• Records for this exercise:

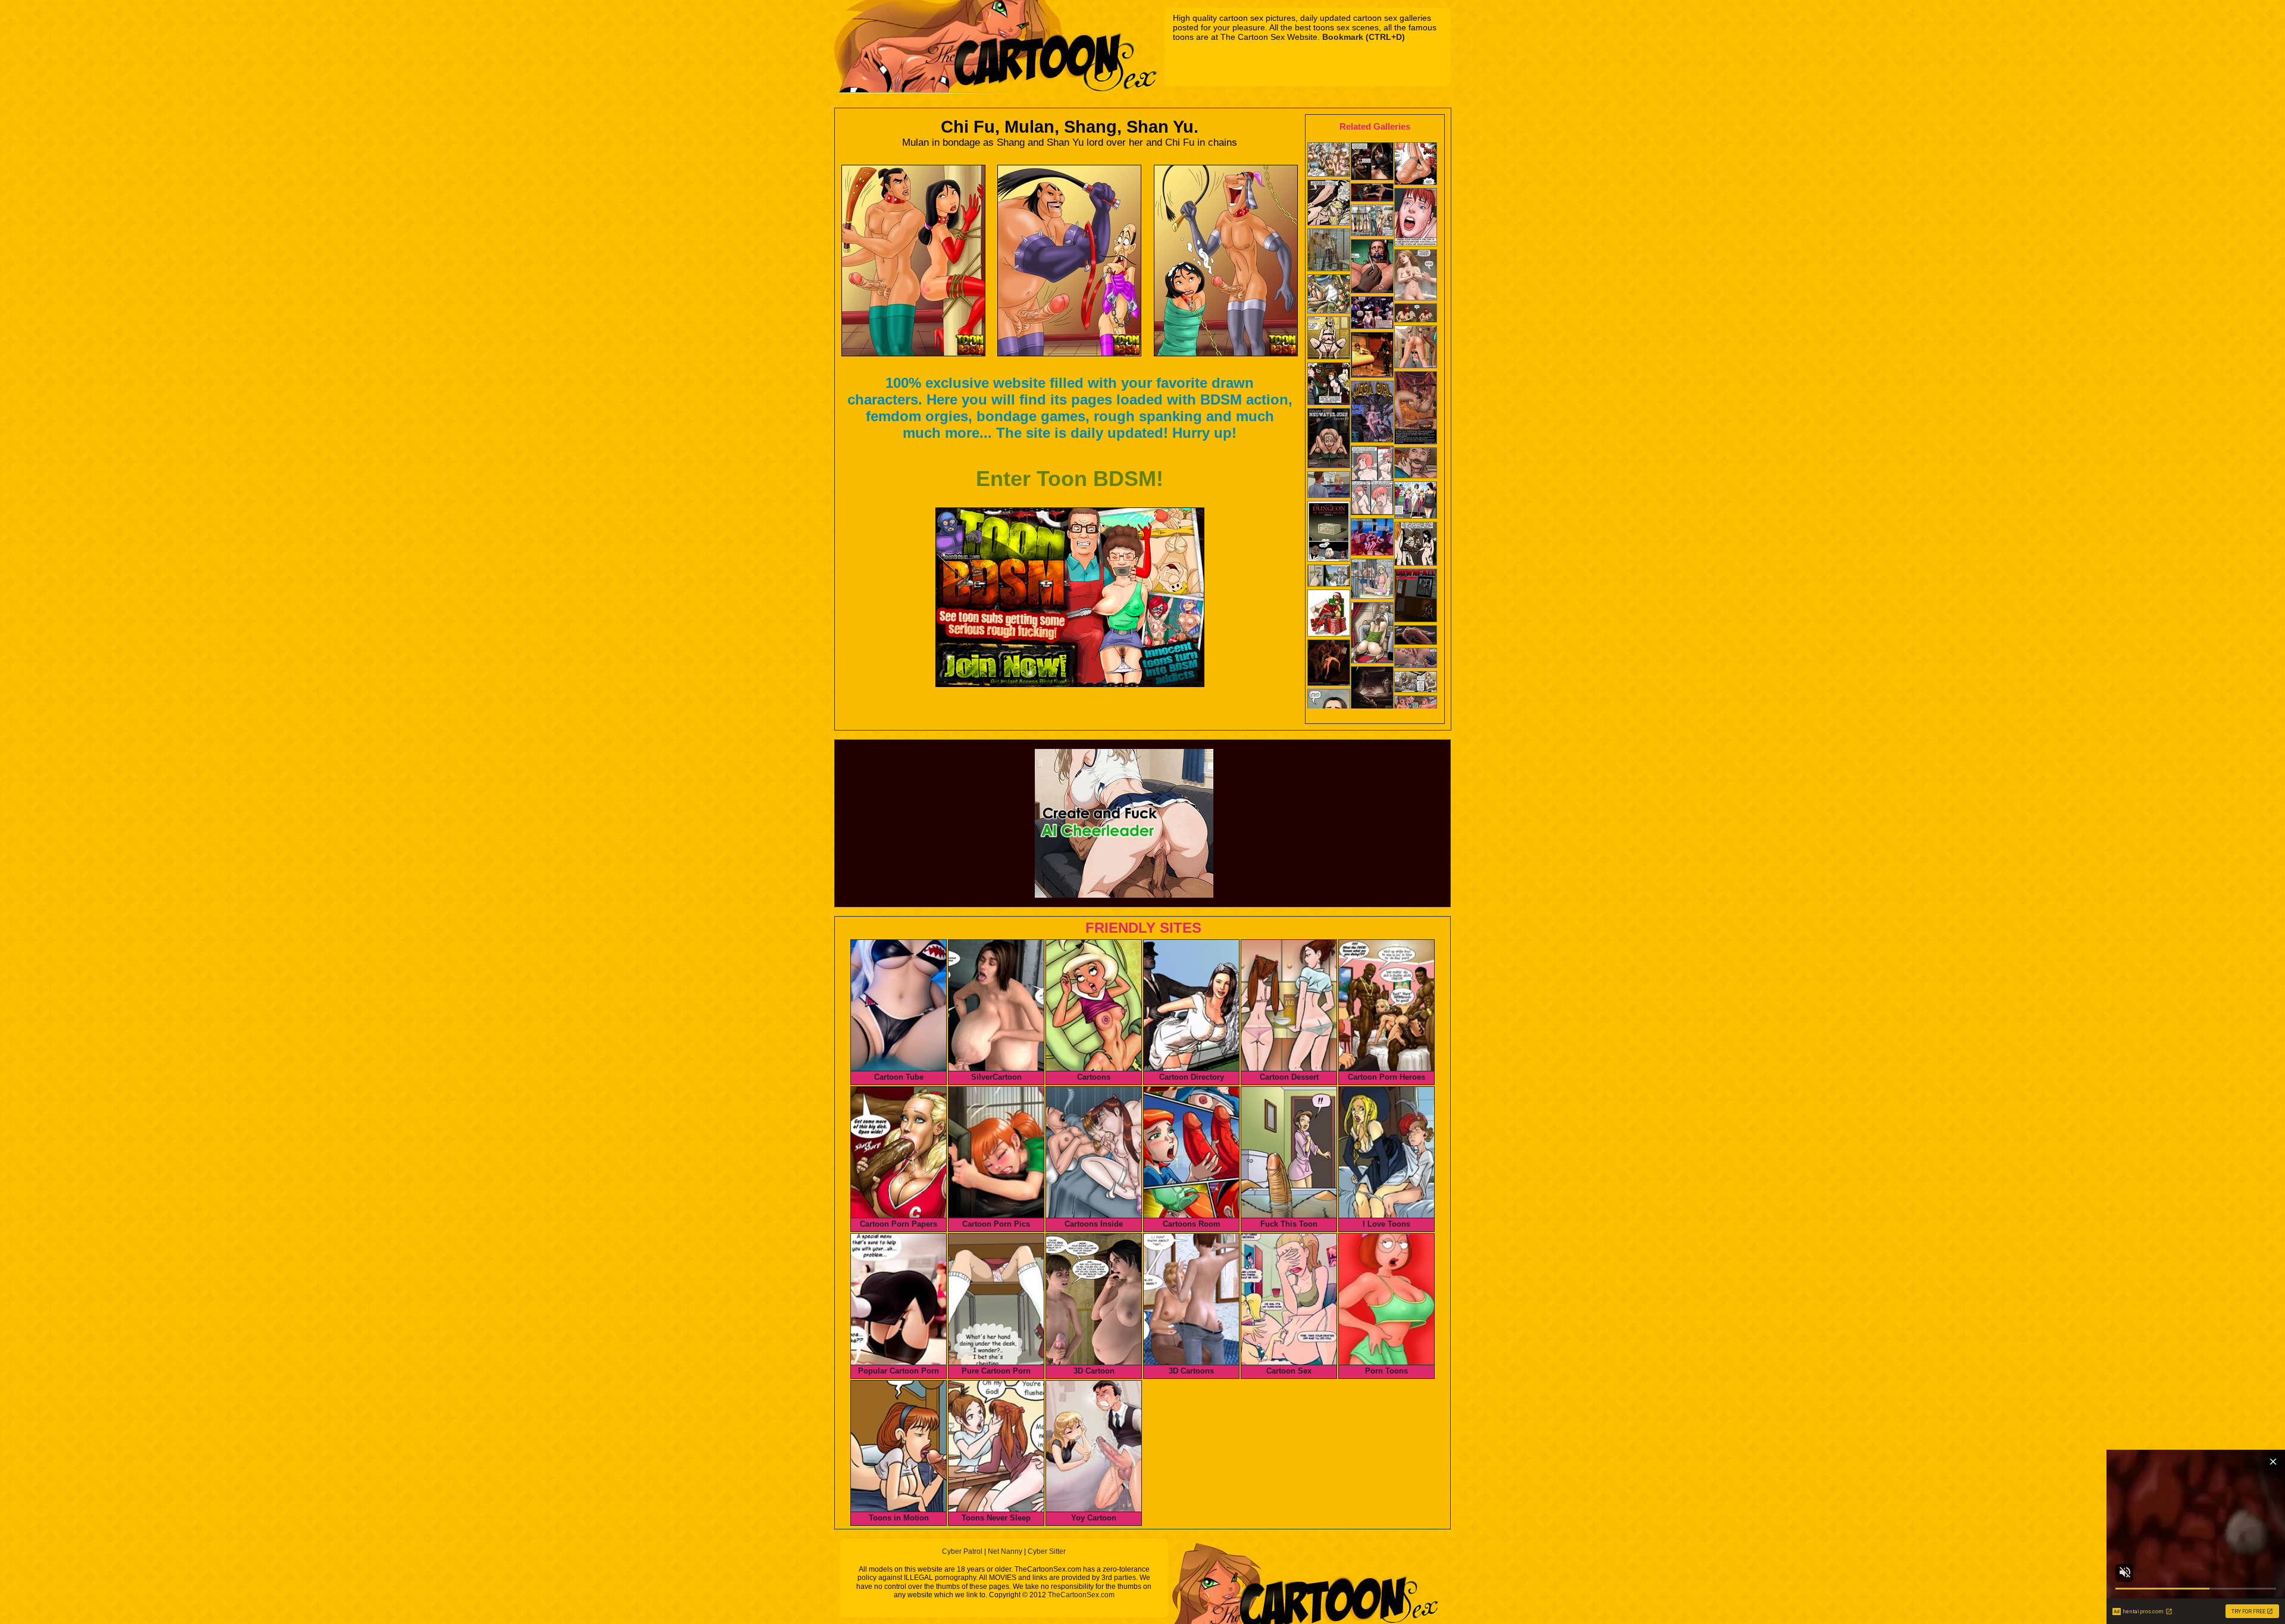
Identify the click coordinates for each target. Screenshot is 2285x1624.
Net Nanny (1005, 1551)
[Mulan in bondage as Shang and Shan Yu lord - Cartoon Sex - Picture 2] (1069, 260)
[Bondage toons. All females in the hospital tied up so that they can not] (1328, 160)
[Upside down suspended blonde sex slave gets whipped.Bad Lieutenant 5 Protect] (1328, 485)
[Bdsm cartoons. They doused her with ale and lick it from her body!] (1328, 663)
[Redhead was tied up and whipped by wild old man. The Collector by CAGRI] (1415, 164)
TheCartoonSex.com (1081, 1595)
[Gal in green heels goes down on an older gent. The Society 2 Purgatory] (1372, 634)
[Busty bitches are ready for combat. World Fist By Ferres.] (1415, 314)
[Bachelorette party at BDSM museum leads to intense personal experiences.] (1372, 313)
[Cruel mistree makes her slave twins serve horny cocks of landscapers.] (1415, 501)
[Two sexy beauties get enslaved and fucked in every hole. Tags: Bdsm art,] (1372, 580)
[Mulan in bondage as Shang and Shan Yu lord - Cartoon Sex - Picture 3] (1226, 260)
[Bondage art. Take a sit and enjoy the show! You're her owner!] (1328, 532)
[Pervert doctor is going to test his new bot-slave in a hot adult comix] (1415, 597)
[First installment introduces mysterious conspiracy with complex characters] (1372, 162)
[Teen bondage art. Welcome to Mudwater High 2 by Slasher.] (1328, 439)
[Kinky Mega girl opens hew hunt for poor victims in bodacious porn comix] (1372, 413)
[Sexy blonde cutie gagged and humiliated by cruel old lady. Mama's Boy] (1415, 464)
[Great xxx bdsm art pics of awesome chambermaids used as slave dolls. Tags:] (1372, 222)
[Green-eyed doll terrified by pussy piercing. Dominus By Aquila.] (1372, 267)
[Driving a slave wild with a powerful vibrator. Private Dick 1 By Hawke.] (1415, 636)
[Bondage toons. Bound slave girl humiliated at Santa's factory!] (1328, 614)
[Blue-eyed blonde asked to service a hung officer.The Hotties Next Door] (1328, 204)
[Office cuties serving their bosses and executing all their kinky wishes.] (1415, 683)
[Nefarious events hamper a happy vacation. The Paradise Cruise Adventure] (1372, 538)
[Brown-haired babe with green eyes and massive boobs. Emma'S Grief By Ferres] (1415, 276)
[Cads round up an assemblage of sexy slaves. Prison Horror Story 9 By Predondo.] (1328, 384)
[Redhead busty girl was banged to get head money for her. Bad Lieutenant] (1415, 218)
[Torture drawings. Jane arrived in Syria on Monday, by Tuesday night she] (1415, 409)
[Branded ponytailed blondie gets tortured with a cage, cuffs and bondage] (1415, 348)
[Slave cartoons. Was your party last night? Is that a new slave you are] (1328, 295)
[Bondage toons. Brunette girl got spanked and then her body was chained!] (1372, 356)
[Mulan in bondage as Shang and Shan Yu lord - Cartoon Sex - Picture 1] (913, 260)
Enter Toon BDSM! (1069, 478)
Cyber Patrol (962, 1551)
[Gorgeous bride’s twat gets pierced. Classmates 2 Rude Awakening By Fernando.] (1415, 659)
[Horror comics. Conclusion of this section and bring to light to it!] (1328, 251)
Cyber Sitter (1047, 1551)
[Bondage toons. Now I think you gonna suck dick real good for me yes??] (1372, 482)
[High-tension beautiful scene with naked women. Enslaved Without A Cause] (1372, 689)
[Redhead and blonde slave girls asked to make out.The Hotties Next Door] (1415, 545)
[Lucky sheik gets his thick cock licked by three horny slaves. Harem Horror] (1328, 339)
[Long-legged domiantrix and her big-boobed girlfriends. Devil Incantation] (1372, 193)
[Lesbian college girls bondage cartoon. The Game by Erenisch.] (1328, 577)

• Activity:
Beginning with the line containing "[Gorgeous bride’s twat" and ending with the line containing "[Redhead and blonde", extract those lines exactly from the listing above, and only those.

• Finished exercise:
[Gorgeous bride’s twat gets pierced. Classmates 2 Rude Awakening By Fernando.] (1415, 659)
[Horror comics. Conclusion of this section and bring to light to it!] (1328, 251)
Cyber Sitter (1047, 1551)
[Bondage toons. Now I think you gonna suck dick real good for me yes??] (1372, 482)
[High-tension beautiful scene with naked women. Enslaved Without A Cause] (1372, 689)
[Redhead and blonde slave girls asked to make out.The Hotties Next Door] (1415, 545)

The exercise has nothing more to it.